Bariatric surgery in the prevention of obesity-associated cancers: mechanistic implications.

Abstract

Obesity is associated with an increased risk of at least 13 different cancers, as well as worse cancer outcomes and increased cancer mortality. As rates continue to rise both in the United States and worldwide, obesity is poised to become the leading lifestyle-related risk factor for cancer. Currently, the most effective treatment for patients with severe obesity is bariatric surgery. Multiple cohort studies have demonstrated a consistent >30% decreased risk of cancer incidence in women, but not men, following bariatric surgery. However, the physiologic mechanisms driving obesity-associated cancer and the cancer-protective effect of bariatric surgery are not clearly defined. In this review, we highlight emerging concepts in the mechanistic understanding of obesity-associated cancer.
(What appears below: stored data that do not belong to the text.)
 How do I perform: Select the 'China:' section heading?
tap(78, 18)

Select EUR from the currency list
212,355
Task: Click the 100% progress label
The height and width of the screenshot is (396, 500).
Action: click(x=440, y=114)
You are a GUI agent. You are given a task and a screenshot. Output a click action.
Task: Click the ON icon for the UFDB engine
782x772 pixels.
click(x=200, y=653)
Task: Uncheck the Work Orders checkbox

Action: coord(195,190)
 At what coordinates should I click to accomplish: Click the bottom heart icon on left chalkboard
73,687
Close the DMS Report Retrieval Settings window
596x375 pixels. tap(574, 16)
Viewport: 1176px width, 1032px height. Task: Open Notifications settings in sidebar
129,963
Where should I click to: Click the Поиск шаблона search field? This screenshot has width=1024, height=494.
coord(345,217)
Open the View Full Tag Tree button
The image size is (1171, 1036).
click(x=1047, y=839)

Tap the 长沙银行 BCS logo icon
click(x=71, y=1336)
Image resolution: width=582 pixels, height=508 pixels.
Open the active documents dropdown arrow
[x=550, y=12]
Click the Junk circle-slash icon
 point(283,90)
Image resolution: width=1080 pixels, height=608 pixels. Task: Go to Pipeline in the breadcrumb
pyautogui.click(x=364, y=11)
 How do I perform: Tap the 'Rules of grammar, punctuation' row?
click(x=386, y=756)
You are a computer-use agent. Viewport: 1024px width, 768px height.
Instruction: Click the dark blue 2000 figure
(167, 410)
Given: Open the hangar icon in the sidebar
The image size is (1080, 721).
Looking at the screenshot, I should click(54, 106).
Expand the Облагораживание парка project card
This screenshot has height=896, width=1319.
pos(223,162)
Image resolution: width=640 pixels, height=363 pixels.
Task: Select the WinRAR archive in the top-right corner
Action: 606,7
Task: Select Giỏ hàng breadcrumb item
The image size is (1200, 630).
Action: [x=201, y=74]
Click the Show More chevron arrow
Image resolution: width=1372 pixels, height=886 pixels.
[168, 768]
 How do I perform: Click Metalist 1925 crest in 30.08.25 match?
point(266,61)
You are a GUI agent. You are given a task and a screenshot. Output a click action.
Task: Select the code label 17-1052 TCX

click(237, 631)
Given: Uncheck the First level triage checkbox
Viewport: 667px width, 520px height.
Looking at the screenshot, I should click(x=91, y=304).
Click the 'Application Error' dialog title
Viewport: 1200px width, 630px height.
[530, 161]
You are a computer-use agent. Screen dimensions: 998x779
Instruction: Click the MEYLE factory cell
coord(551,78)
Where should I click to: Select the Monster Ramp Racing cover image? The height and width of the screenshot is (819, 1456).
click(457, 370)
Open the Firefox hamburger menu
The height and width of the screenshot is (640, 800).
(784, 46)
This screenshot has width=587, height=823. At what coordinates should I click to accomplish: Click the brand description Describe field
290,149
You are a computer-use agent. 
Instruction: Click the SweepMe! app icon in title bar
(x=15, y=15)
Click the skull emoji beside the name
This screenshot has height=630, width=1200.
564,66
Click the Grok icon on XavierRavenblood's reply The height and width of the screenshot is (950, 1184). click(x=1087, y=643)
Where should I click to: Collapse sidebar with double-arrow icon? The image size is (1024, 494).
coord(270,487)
Evidence from both human studies and preclinical animal models suggest that obesity drives carcinogenesis through dysregulation of systemic metabolism, immune dysfunction, and an altered gut microbiome. Additionally, we present related findings to suggest that bariatric surgery may disrupt and even reverse many of these mechanisms. Finally, we discuss the use of preclinical bariatric surgery animal models in the study of cancer biology. The prevention of cancer is emerging as an important indication for bariatric surgery. Elucidating the mechanisms through which bariatric surgery limits carcinogenesis is critical to developing a variety of interventions that intercept obesity-driven cancer.